In Australia, ss. 464ZFB and 464ZFC of the Crimes Act 1958 provide that the police must without delay destroy, or cause to be destroyed, any sample taken and any related material and information when the court finds a person guilty of an offence, unless an application is made to the court for extension within six months after the final determination of an appeal against conviction or sentence or the expiry of any appeal period in respect of the offence.
Sensibly, a time limit must be set to destroy the DNA sample and/or information, subject to the extension to be given by the court with sufficient reasons that the same is still required in an investigation or prosecution.

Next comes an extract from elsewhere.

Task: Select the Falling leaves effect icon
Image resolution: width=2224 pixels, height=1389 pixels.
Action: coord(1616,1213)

Principle 7 – Access To And Correction Of Personal Data
The seventh principle states that the data subject shall be granted access to the information and correct the information where appropriate. Sections 12(5) and 13(5) of the DNA Bill state that a person from whom an intimate or non-intimate sample is taken shall be entitled to the information derived from the analysis of the sample taken from him. On the other hand, where the sample is given voluntarily, s. 15(2) (b) of the DNA Bill states that he may make a request to a police officer for access to the information.

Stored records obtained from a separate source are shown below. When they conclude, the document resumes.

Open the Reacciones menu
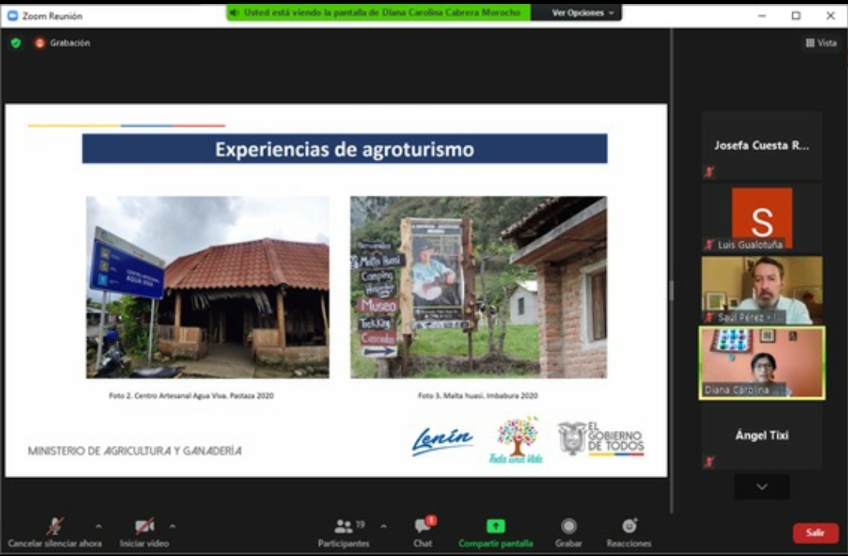Image resolution: width=848 pixels, height=556 pixels. (629, 532)
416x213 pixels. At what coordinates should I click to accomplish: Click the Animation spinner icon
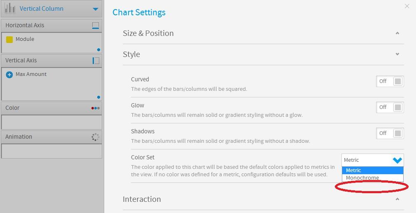tap(95, 137)
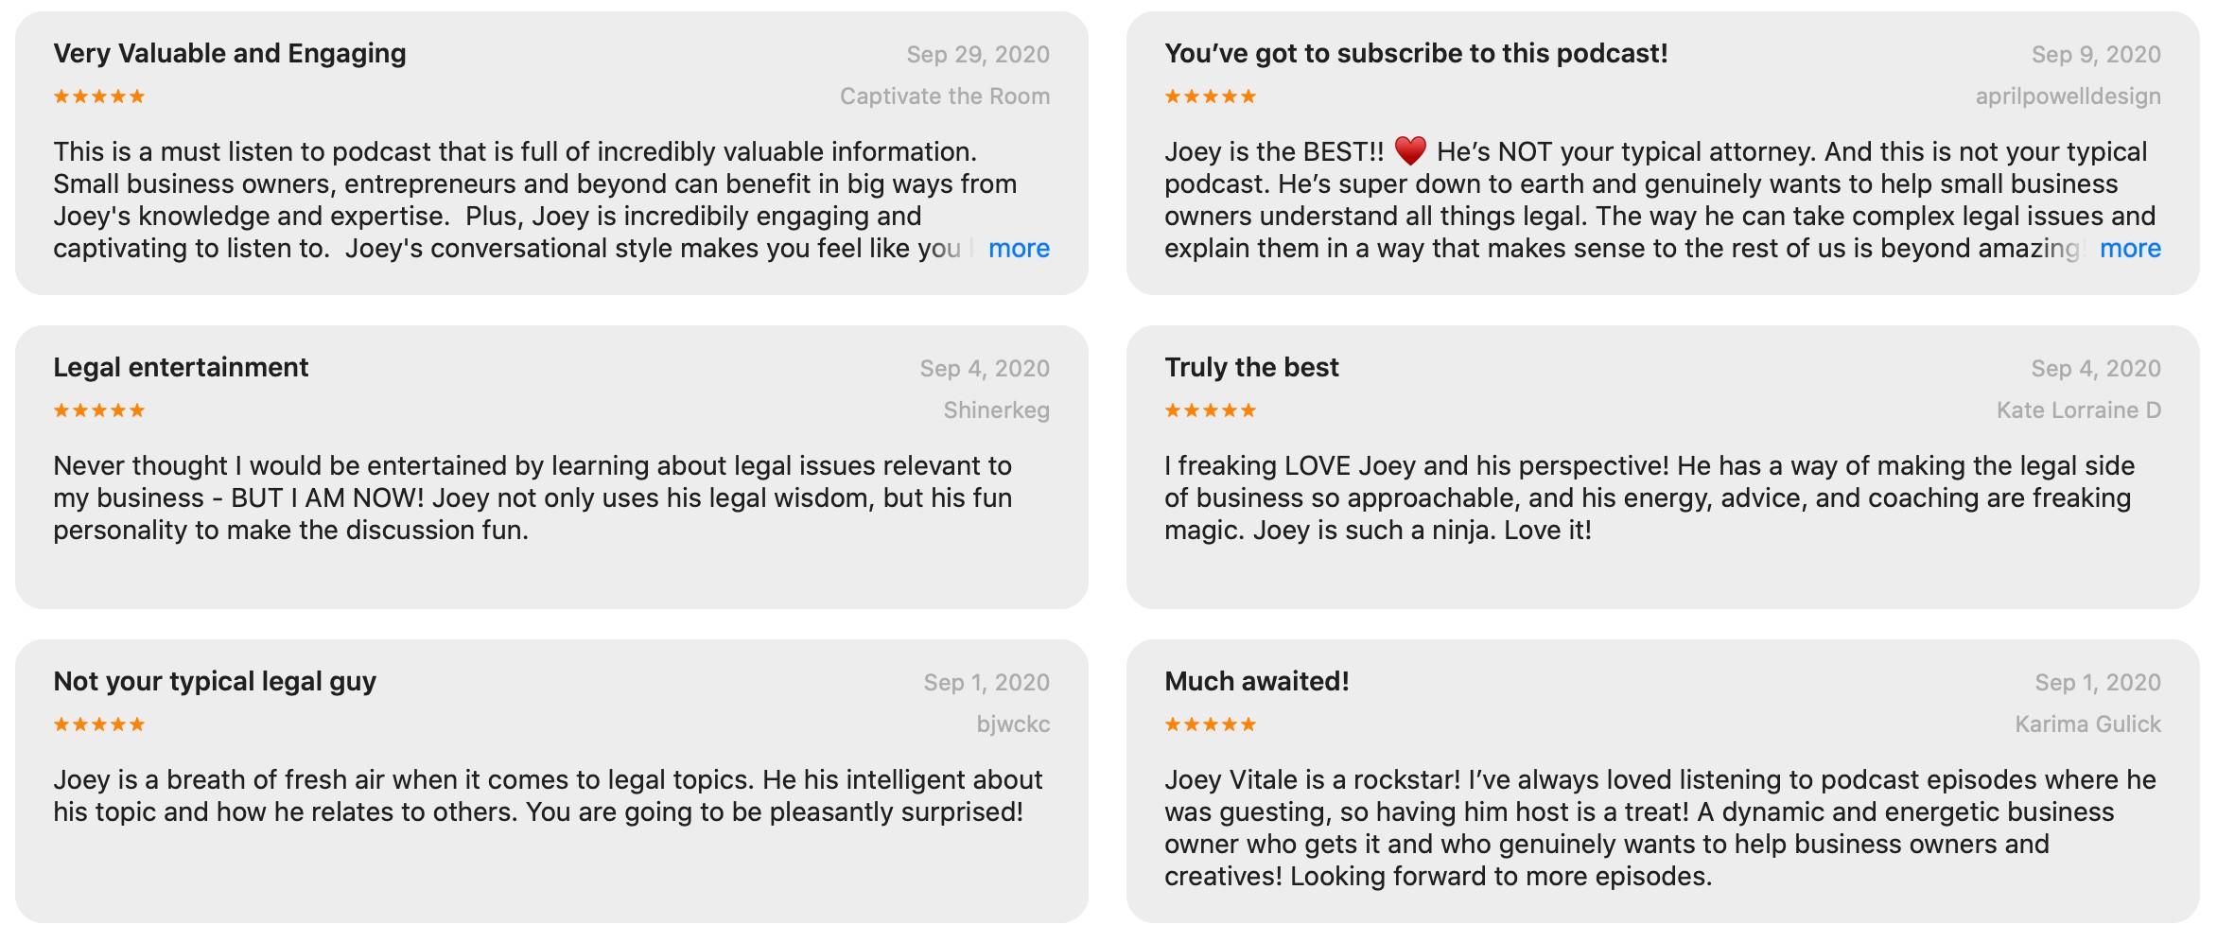The image size is (2217, 942).
Task: Click stars under 'You've got to subscribe'
Action: coord(1211,96)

But the real concern is when there is an error or inaccuracy in the information. Reference is made to s. 9 of the DNA Bill. The data subject may provide sufficient evidence to the Head of DNA Databank to satisfy him that the entry is made incorrectly or there is a clerical error in the information. However, as discussed above, the Head of DNA Databank is entitled to rectify, but he is not obligated to rectify the particulars in the DNA Databank. The PDP Bill and data protection laws of other jurisdictions recognise that it is the right of a data subject to make corrections to incorrect personal data. The PDP laws make it obligatory on the data user to actually make the necessary corrections, if the data is inaccurate or incorrect. Here lies the contradiction between DNA and PDP. Under the latter, the entitlement/right is given to the data subject, whereas under the former, it is vested with the data user – the Head of DNA Data Bank. This contradiction will have to be resolved.

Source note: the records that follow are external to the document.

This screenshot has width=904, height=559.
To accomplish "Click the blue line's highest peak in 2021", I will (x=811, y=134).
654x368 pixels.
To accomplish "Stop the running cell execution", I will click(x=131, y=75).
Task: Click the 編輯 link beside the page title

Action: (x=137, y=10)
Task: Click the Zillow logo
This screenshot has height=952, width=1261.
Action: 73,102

Principle 8 – Security Of Personal Data
The eighth principle states that all practicable steps to ensure security shall be taken against unauthorised access or accidental access, processing or erasure to alteration, disclosure or destruction of, personal data and against accidental loss of personal data.
Section 17(1) of the DNA Bill expressly provides that the Head of DNA Databank shall safely and securely store all intimate samples and non-intimate samples that are collected for the purpose of forensic DNA analysis, the portions of the samples that the Head of DNA Databank considers appropriate. In addition, the functions of the Head of DNA Databank includes “to ensure that DNA profiles and any information in relation thereto are securely stored and remain confidential“28 and “to store and dispose of the intimate sample and non-intimate sample taken for the purposes of forensic DNA analysis in accordance with the provisions of this Act and as prescribed.”29
The key words in the PDP’s eighth principle are, “all practicable steps”, which mean that the data user must take measures which commensurate with the risks and the costs to implement the security measures. This would depend on several factors; nature of data, financial capability of the data user, the implication if the data is lost, etc.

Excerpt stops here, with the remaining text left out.